Working with prison books programs for the last fifteen years, I have seen countless packages of books rejected and returned.

There are innumerable obstacles to sending books to people inside prisons and jails that are legal. Some prisons require prior approval. This paperwork must be submitted, signed, and mailed before receiving the books. Other facilities have rules regarding the number of books or the color of the paper the package is mailed in. There are banned book lists—some of which are public, and some are not. There are bans on the types of books—for example, many states ban blank composition books since prison commissaries sell those and want incarcerated people to purchase them rather than get them for free. There are limits on who counts as an “approved vendor.” Many states are trying to limit “approved vendors” to Amazon only. All of these are legal. It means prison books programs have to meet these guidelines—jumping through the bureaucratic hoops to send reading material to incarcerated people.

General “refused” packages don’t fit any of these, though. These are books that are mailed back because the person in the mailroom who opens the package looks at the books, the name of the person, or the sender and says to themselves, “Nope.” Sometimes, books are already in the prison library and denied. In states with extensive banned books lists, mailroom staff is technically required to check every title that comes into the facility. However, some mailroom staff only select books to check by Black authors. They justify this by pointing out that Black authored books are most regularly censored. The rationale for refusing isn’t universal. On the receiving end, prison books programs can only speculate since there’s no stated reason. There are probably a million reasons.

When the books are rejected, they are mailed back to the prison books program’s partnering bookstore—which has to pay the cost of returning the mail to USPS. So, prison books programs, which are 99% all volunteer-run and largely operate on shoestring budgets garnered by donations from local folx, have to pay twice, and the books don’t get to the person inside. This constantly happens even though prison book programs share information on what different prisons accept and reject in order to try to avoid it. If we didn’t work together, these costs would sink most programs. Refused packages constitute illegal and yet mundane censorship for incarcerated people.

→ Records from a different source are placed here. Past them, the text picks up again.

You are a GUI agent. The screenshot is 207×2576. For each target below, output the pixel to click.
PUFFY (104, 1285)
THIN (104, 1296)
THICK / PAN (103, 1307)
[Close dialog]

Prison Books programs keep track of refusals and other returns that have no stated reason in order to mount legal challenges. We take photos of the returned packages and keep detailed records of what mailroom staff says are the reasons for the return—if any. We recruit lawyers to write letters to Wardens indicating that we’re not just going to accept a refusal to allow people to read. But, this behavior is pervasive in prison bureaucracies which means lots of money and time. Those are things all-volunteer-run collectives usually have little of. So, on the list of national prison restrictions that prison book programs crowdsource and share, many facilities are marked “Do not send.” The people in those prisons and jails are cut-off from receiving reading materials—the most commonly requested of dictionaries. Dictionaries are most requested because sixty percent of incarcerated people are functionally illiterate1Elizabeth Greenberg, Eric Dunleavy, and Mark Kutner, “Literacy Behind Bars: Results From the 2003 National Assessment of Adult Literacy Prison Survey,” U.S. Department of Education, Washington, DC, National Center for Education Statistics (May 2007), 13.. Laboriously, using a dictionary, many people use their time inside to teach themselves how to read. We must ask ourselves: why is this suspect? Why is self-improvement, when you have been failed by others, being actively prevented?

These ongoing battles against book refusals constitute just a small piece of the hourly violation of incarcerated peoples’ civil rights legitimated by imprisonment. This is why most prison book programs are abolitionist. It’s easy to deny any civil right once you’ve agreed to implement a system that legitimately denies even one civil right under the auspices of ‘punishment.’

Abolition can be a scary word for people, conjuring images of criminals running loose in the streets or, it can seem too idealist—pie in the sky, proffered by people who aren’t in touch with ‘reality.’ People working in prison books programs are neither. Abolition is born from the experience of encountering the system of incarceration again and again as well as knowing many people on the inside through their letters. Through these experiences, prison books programs have realized that what is needed to address the issues we encounter is a completely different way of understanding what’s going on in the most incarcerated nation in the history of the world. As Fred Moten and Stefano Harney write, abolition is “Not so much the abolition of prisons but the abolition of a society that could have prisons… and therefore not abolition as the elimination of anything but abolition as the founding of a new society.” Abolition means building something else, something not predicated on the same assumptions as this system that is broken.